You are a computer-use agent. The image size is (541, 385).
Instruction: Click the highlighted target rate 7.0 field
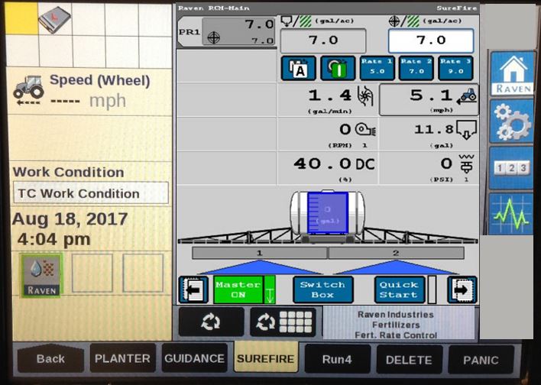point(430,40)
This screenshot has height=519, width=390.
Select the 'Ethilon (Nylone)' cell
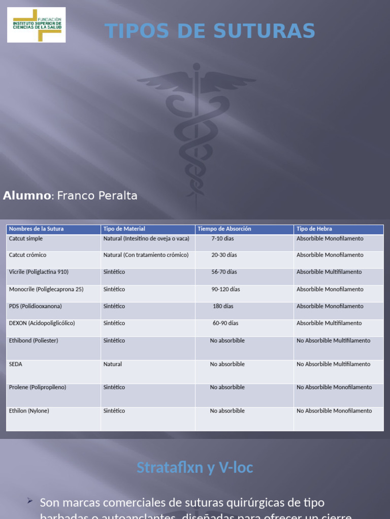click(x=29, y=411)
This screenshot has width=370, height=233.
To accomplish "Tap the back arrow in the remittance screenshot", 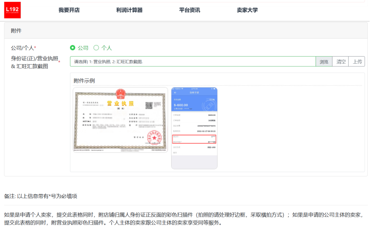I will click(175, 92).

...

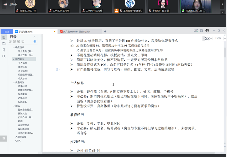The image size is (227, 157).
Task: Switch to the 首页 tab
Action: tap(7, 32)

==

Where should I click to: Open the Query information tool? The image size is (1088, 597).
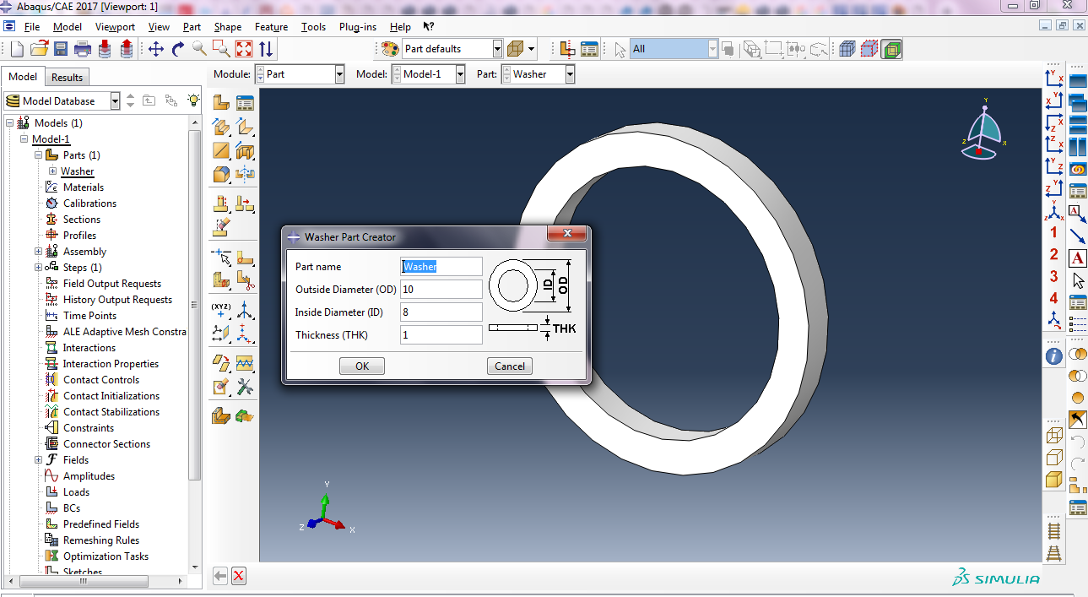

WORK INSTRUCTIONS>
Where does the word "This" occur in the records? Return every line that holds it.

ANSWER BELOW>
This screenshot has height=519, width=390.
This screenshot has width=370, height=233.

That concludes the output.